The past decade has seen a radical transformation of financial services. Spurred on by record venture capital funding — with more than US$134 billion ($200 billion) invested in fintech startups globally in 2021 alone according to Crunchbase — and with fintech collaboration with banks, this innovation has changed how we bank and transact.
While the last decade was all about the “great unbundling” — taking individual features of traditional finance and rebuilding them from the ground up as individual companies — more recently we have seen a number of companies pursue “embedded finance”. These companies are taking many of those same financial services, and embedding them directly into a non-financial workflow.
Like Apple adding buy now pay later into the iPhone, Shopify adding business loans directly into its e-commerce platform, or Xero adding a ‘pay now’ button to invoices with Stripe and GoCardless to deliver online payment functionality that seamlessly integrates with our platform.
This trend is driven by a simple model: consumers and businesses alike want access to fast, simple and accessible financial services.
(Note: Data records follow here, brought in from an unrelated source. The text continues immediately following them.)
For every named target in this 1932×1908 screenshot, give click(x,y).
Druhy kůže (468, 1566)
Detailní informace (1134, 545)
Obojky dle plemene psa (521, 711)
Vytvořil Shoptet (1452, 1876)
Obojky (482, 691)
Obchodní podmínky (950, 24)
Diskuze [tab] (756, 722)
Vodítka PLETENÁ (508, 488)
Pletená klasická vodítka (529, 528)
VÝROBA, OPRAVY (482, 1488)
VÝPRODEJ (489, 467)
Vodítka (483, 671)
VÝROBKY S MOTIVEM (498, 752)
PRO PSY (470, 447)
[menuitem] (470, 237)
Yet while these embedded finance offerings are convenient and often provide a more beautiful user experience, they can also lead to a major fragmentation of services that can too often result in customer confusion or even delinquencies.
Having worked in financial services for some time and closely observed industry trends, I have personally seen the impact this fragmentation can have on the customer experience. What starts as an easy way to pay one company can become a series of fragmented payment options in seeking to pay several.
Individuals and businesses can inadvertently sign up for multiple buy now, pay later options, cards and accounts — some of which can be forgotten and left unpaid.
Above all, companies offering embedded finance services need to ensure they learn the lessons of unbundling, and put the customer experience first.
So what can we, as an industry, do to ensure that happens?
Build connections, not islands, of customer data
A core benefit of embedded finance is the fact that it’s already part of existing business workflows instead of a separate and distinct experience. That means rather than going to a bank or foreign exchange website to exchange money into the local currency, businesses can do that within their existing corporate travel platform, or access invoice financing loans inside their existing inventory app.
By delivering financial services inside the existing platforms and workflows they use day-to-day, those services not only become simpler to access — they become a more seamless part of doing business.
However, these services are only truly seamless when they don’t require businesses to do a lot of heavy lifting. Traditional financial services have historically relied on manually entering new or duplicate data for loan or credit enquiries; a process that increased the time it took to provide and audit customer enquiries, and approve or deny the loan.
Instead, embedding finance services must also mean these services tie into existing data sources to gather the information needed. Open banking standards like those rolling out in Australia, as well as open APIs on small business platforms, intend to make it possible to gather rich and reliable information based on a business’ health and cash flow, making accurate assessments of small business capital requirements possible without having to go through lengthy and stressful application attempts.
Creating islands of data that don’t connect with the existing small business ecosystem, or ancillary sources, only makes the experience more difficult to navigate for all involved.
Ensure businesses can see their finances easily
The unbundling of financial services over the past decade has led to many customer experiences improving thanks to better mobile apps with intuitive user interfaces. However, what started as one or two apps has quickly become a dozen or more, each providing an individual service with a sliver of information on a business or person’s finances.
Worse yet, this has led to an “out of sight, out of mind” mentality for some. The more financial services you have, the more likely you might forget to pay that fee or loan debt for the app you used just once.
The industry must bear these lessons in mind with embedded finance. While the individual experiences could be seamless, I believe it must first be easy for a small business owner to get a quick view of their finances in order to achieve the best outcome.
Some companies are looking to achieve this by becoming a “super app” — an app that encapsulates several different experiences in one. Others, like neobank 86400 (now part of ubank) have created connections to other apps through APIs and open banking standards to provide a single view of an individual’s bank accounts, mortgages, super funds and more.
The same can be done for small businesses. Through open platforms, businesses can connect bank feeds from their financial institution to compatible accounting software for a true view of their cash flow. This allows businesses to look at their finances holistically, improving the customer experience.
The next frontier of finance is a promising one with the potential to help small businesses access a broader range of financial services more easily in the tools and platforms they already use. The benefits — easier access to funding and seamless business workflows — are profound, and will only be truly successful if, as an industry, customers are the first and primary focus.
Leigh O’Neill is the executive general manager of global financial services at Xero.